Here's a simple test program that does more or less what you are doing:
#!/usr/bin/python3
import sys
import pyvips
if len(sys.argv) < 4:
print "usage: %s image-in image-out n" % sys.argv[0]
print " make an n x n grid of image-in"
sys.exit(1)
tile = pyvips.Image.new_from_file(sys.argv[1])
outfile = sys.argv[2]
size = int(sys.argv[3])
img = pyvips.Image.black(size * tile.width, size * tile.height, bands=3)
for y in range(size):
for x in range(size):
img = img.insert(tile, x * size, y * size)
# we're not interested in huge files for this test, just write a small patch
img.crop(10, 10, 100, 100).write_to_file(outfile)
You run it like this:
time ./bigjoin.py ~/pics/k2.jpg out.tif 2
real 0m0.176s
user 0m0.144s
sys 0m0.031s
It loads k2.jpg (a 2k x 2k JPG image), repeats that image into a 2 x 2 grid, and saves a small part of it. This program will work well with very large images, try removing the crop and running as:
./bigjoin.py huge.tif out.tif[bigtiff] 10
and it'll copy the huge tiff image 100 times into a REALLY huge tiff file. It'll be quick and use little memory.
However, this program will become very unhappy with small images being copied many times. For example, on this machine (a Mac), I can run:
./bigjoin.py ~/pics/k2.jpg out.tif 26
But this fails:
./bigjoin.py ~/pics/k2.jpg out.tif 28
Bus error: 10
With a 28 x 28 output, that's 784 tiles. The way we've built the image, repeatedly inserting a single tile, that's a pipeline 784 operations long -- long enough to cause a stack overflow. On my Ubuntu laptop I can get pipelines up to about 2,900 operations long before it starts failing.

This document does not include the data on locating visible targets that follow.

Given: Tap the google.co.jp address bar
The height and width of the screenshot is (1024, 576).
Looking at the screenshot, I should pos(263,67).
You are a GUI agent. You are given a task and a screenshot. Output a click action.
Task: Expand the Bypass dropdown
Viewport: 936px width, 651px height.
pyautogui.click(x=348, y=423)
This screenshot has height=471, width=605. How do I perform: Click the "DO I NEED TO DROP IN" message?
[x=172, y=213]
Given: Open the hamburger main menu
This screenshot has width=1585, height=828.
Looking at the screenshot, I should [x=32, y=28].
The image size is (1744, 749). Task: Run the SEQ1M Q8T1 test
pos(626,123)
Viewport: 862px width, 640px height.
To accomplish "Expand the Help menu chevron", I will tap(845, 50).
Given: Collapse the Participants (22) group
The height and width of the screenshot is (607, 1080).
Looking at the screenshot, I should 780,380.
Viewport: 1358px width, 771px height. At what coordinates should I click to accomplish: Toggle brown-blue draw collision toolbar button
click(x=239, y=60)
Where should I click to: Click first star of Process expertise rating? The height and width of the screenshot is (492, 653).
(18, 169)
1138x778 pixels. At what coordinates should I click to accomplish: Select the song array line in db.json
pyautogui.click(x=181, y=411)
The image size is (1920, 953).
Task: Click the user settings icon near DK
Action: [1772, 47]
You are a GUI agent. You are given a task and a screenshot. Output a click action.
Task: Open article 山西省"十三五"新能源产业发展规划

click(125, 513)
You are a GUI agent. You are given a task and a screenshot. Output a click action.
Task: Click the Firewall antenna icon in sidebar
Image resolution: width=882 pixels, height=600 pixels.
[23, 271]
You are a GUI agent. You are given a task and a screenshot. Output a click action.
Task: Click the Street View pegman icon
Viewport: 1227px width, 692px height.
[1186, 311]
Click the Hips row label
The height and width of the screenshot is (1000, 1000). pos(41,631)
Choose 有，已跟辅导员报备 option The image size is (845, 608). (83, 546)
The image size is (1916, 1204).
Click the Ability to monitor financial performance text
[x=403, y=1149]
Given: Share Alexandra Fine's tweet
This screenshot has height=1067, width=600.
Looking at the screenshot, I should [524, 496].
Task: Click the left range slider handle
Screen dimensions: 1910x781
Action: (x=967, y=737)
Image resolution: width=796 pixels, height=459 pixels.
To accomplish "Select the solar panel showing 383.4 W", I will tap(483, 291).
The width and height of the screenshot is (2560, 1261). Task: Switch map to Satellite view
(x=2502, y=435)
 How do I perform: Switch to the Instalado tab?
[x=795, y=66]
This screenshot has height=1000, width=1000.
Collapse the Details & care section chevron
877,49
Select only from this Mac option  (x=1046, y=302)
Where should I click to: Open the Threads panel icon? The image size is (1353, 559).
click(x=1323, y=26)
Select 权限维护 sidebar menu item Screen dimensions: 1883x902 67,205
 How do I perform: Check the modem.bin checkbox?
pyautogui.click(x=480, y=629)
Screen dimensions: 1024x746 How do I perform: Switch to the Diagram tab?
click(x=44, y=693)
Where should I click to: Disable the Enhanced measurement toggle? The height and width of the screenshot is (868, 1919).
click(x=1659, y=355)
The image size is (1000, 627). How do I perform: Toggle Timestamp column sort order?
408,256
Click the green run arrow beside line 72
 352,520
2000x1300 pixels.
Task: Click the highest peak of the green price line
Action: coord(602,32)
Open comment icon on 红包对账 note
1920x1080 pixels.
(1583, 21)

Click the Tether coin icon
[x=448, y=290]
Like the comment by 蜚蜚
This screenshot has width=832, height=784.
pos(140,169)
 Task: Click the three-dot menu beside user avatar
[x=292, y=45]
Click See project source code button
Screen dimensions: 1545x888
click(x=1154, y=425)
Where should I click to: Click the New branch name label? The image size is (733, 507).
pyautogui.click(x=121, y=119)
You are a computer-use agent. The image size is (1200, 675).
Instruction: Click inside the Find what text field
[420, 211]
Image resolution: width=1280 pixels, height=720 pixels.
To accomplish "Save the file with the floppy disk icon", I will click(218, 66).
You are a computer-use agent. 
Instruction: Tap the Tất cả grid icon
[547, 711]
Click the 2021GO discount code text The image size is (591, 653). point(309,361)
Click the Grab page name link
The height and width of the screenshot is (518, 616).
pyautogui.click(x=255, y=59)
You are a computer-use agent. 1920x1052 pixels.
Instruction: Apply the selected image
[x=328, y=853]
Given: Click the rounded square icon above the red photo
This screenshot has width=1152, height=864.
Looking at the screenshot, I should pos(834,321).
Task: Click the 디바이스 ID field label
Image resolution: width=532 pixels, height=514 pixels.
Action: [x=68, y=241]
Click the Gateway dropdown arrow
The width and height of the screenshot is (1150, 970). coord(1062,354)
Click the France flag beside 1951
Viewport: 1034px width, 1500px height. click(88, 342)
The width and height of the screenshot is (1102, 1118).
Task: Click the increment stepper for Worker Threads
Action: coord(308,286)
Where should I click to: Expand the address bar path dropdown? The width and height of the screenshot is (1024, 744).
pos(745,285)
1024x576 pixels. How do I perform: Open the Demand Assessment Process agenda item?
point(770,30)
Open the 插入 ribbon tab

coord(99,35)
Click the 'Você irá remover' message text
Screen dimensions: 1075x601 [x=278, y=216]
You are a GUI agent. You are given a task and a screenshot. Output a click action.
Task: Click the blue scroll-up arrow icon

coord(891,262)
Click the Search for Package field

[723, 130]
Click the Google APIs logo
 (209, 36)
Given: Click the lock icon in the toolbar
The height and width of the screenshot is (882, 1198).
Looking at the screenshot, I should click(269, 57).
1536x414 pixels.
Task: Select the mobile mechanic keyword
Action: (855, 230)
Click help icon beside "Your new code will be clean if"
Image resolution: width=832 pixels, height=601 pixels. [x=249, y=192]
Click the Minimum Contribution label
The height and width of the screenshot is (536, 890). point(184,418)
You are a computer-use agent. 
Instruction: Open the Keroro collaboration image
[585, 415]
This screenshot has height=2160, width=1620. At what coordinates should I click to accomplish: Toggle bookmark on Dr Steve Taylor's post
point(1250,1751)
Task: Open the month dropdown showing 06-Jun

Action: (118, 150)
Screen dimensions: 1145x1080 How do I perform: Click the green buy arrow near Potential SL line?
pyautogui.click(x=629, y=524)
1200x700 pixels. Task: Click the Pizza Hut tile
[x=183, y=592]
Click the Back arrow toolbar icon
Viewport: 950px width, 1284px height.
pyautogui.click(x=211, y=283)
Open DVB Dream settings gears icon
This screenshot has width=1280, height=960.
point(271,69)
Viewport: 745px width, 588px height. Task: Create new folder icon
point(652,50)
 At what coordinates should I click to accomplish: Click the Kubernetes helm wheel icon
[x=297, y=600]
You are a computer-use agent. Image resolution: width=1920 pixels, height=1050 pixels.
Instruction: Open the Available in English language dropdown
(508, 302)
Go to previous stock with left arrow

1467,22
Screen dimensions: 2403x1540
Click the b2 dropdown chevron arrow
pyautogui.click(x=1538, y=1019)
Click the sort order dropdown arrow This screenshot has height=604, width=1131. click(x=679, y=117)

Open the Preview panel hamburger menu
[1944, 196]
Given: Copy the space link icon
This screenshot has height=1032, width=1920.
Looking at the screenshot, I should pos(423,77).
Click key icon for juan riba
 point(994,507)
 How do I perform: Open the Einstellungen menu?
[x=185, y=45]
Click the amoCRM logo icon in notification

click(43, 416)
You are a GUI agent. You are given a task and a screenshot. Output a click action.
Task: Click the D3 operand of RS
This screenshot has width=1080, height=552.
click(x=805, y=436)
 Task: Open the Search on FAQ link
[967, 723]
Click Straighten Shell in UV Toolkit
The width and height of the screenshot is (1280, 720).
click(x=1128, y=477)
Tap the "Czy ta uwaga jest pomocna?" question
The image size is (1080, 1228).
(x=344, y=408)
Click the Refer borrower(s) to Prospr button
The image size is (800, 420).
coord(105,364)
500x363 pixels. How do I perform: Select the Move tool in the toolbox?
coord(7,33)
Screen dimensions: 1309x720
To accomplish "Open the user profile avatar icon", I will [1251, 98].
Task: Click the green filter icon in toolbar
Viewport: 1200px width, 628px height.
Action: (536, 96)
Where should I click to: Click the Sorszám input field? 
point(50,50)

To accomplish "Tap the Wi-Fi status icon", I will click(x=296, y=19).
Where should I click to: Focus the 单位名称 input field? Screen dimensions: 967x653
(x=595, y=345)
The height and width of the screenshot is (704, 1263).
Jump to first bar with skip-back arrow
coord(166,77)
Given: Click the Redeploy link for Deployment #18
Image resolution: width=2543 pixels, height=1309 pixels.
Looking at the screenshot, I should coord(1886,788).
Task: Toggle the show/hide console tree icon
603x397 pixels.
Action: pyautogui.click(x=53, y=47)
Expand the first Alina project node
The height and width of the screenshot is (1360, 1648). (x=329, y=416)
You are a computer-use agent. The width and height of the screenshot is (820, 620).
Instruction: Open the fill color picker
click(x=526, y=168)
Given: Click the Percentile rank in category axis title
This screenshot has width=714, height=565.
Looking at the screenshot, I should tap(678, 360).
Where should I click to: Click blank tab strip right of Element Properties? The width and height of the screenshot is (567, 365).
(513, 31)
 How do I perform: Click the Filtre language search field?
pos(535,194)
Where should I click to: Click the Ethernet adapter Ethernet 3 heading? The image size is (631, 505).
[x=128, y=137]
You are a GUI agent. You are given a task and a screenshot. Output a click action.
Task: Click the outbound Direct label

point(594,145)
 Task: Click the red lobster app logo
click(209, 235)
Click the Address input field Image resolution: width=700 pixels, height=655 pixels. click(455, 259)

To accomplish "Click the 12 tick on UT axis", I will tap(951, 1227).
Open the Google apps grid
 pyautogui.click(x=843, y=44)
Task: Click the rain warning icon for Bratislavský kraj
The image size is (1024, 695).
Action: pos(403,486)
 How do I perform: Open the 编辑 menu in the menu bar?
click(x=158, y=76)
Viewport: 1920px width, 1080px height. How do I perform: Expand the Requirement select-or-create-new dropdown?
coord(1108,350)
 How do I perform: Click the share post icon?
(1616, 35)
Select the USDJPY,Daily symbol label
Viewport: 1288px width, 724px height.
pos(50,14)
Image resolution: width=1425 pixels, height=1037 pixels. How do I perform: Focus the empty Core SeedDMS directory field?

There's a simple way to fix this program: build a wide rather than a deep pipeline. Instead of inserting a single image each time, make a set of strips, then join the strips. Now the pipeline depth will be proportional to the square root of the number of tiles. For example:
img = pyvips.Image.black(size * tile.width, size * tile.height, bands=3)
for y in range(size):
strip = pyvips.Image.black(size * tile.width, tile.height, bands=3)
for x in range(size):
strip = strip.insert(tile, x * size, 0)
img = img.insert(strip, 0, y * size)
Now I can run:
./bigjoin2.py ~/pics/k2.jpg out.tif 200
Which is 40,000 images joined together.